There is no doubt, that Oklahoma State has to be careful with their revenue share and third party NIL budget in building the new roster. Mestemaker has an estimated $2.3 million NIL value and he is represented by Process Sports Management with a current top NIL deal with restuarant chain Portillo’s.
There are four schools that are most heavily mentioned as potential places for mestemaker to continue his collegiate career. Oklahoma State is number one with the tie to Morris, that offense, and the coaching staff. The geography fits with Mestemaker from Austin, Texas. The others are Texas Tech, Indiana, Miami (Fla,), and Oregon.
All four of those schools, all in the CFP, are set to lose their current quarterbacks. Now, Texas Tech is looking at adding Cincinnati transfer Brendan Sorsby.

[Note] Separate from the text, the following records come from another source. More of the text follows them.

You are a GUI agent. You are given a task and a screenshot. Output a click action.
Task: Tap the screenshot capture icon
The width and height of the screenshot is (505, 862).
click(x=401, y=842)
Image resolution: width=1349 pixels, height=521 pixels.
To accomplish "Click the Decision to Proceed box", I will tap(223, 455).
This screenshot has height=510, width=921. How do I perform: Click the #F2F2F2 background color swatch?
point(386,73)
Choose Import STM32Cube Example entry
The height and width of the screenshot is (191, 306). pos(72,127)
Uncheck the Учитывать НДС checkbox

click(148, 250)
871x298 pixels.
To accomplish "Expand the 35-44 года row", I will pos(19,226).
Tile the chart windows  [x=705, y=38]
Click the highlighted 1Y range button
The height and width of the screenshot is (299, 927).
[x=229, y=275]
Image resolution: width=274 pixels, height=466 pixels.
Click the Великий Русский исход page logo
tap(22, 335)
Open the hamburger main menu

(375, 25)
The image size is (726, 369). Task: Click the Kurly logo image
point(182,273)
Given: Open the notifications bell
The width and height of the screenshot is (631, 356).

His girlfriend has already enrolled at Texas Tech as a volleyball scholar athlete.
Indiana reportedly offered Mestemaker $3.5 million, but the Hoosiers are also being listed in the Josh Hoover (TCU QB transfer) hunt. Miami, Fla. also has been rumored to have made a sizeable offer to Mestemaker. No report on Oregon, except The Athletic had him projected to Oregon. They also list this quote in his transfer portal synopsis on the site.
"I think he'd be a really good Big 12 quarterback," said a GM who faced Mestemaker this year. "I'm not sure he can be an SEC/Big Ten quarterback at a high level. The Big 12 is the right level for him to take that next step up."
The other quarterback that we listed with Oklahoma State out of the transfer portal is Aidan Chiles of Michigan State. The 6-3, 225 pound Chiles passed for 1,392 yards, 10 touchdowns and three interceptions this season. He would fit the Morris-style of offense with a big arm and ability to move around. He has just one-year of eligibility left.
All of Oklahoma State’s other quarterbacks from last season are gone in Zane Flores, Noah Walters, Banks Bowen, and Mason Schubert.
They do have incoming freshmen in Chandler, Arizona signee Broderick Vehrs and commitment Luke Tepas from Barrington, Ill.